Герцог Альбанский. Мужайтесь, дорогая королева, и уезжайте поскорей отсюда.

Корделия. Пустите, о пустите же меня! (Вырывается и видит Лира.) Отец, о мой отец! Прошу вас, дайте задержать мне его навеки отлетающую душу. (Падает около Лира.)

Все обступают Корделию.

Герцог Альбанский

Кент

Эдгар

(вместе). Дорогая сестра! Несчастная дочь! Королева!»

Этот скорбный возглас завершал спектакль.

Был ли прав Шрёдер, так сильно отступая от шекспировского оригинала? Суждений о том существовало немало. Шрёдер же утверждал, что заменять отдельные слова и даже реплики его, случалось, вынуждали переводчики. Нередко в тексте Виланда и Эшенбурга встречались слова и фразы, неспособные звучать со сцены. И тогда перо Шрёдера приходило на помощь. Что же до изменений числа актов, сцен, уменьшения количества действующих лиц, то и это тоже диктовала Шрёдеру сцена. Но и внося различные изменения, Шрёдер старался поступать так, чтобы не исказить замысел автора.

Гёте был тем, кто, понимая особенности театра, трудности, сопряженные с отношением своих соотечественников к драматургии Шекспира, не порицал переделок, появлявшихся в Гамбурге. В 1816 году, говоря о Шекспире как о сценическом писателе, вот что он напишет: «Шрёдер поставил пьесы Шекспира на немецкой сцене и тем стяжал себе великую славу. Но не потому ли он добился ее, что сделался эпитоматором эпитоматора[4]? Шрёдер придерживается только того, что может произвести впечатление. Он отбрасывает все прочее, нередко даже необходимое, если ему кажется, что оно мешает воздействию на его время и его нацию. Так, например, справедливо замечают, что, выпустив первую сцену из „Короля Лира“, он уничтожил характер пьесы; впрочем, он был прав, потому что в этой сцене Лир является столь вздорным, что впоследствии вовсе нельзя осудить его дочерей. Нам жалко смотреть на старика, но сострадания к нему мы не чувствуем; а Шрёдер хотел вызвать как сострадание к Лиру, так и отвращение к его дочерям, бесчеловечным, но не совсем заслуживающим порицания».

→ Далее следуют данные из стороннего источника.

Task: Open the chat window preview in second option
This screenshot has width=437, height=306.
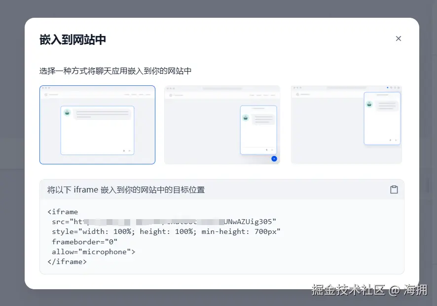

Любопытно, что, задумав постановку «Короля Лира», Шрёдер вначале хотел воспользоваться переработкой трагедии, сделанной Бёком. Но в версии этой все положительные персонажи оставались в живых, а Лира не сокрушало безумие. Такие серьезные изменения Бёк сделал явно в угоду вкусам бюргерской публики. Шрёдер отверг вариант Бёка. Он считал подобные уступки непозволительными, искажающими замысел автора. Зная, как многие сейчас — и крупнейшие знатоки искусства и рядовые зрители — ждут появления «Короля Лира» на сцене, Шрёдер сам подготовил версию трагедии. С Бёком же, сотрудником своего театра, директор предпочел расстаться. Вероятно, опасаясь, что чрезмерная податливость драматурга станет дополнительным тормозом для гамбургской театральной реформы.

Взявшись ставить одну из труднейших драм Шекспира, Шрёдер вряд ли предвидел то вершинное место, что займет она в его творчестве. Лир был едва ли не лучшим из шекспировских образов Шрёдера. Долгие годы глубоко, по-особому художник любил эту работу. Впервые появившись в ней в канун тридцатипятилетия, он не расставался с Лиром до конца артистического пути.

Зрители и актеры всегда отзывались о Лире Шрёдера только восторженно. Так, однажды, когда Шрёдер уже оставил сцену, Ф.-Л. Шмидт спросил Иффланда, действительно ли Шрёдер был так велик в этой роли? «Да, да! — горячо вскричал Иффланд. — Это нельзя описать. Это надо было видеть, чувствовать!» Когда же Шмидт возразил ему, сославшись на слабый голос Шрёдера, Иффланд ответил: «Это не имело никакого значения — его взор решал все; куда бы он ни взглянул — взор его ослеплял. Его партнеры нередко едва осмеливались говорить!»

вернуться

4

Эпитоматор — человек, делающий краткое извлечение из обширной области знаний. Такое определение шекспировского творчества принадлежит Гердеру.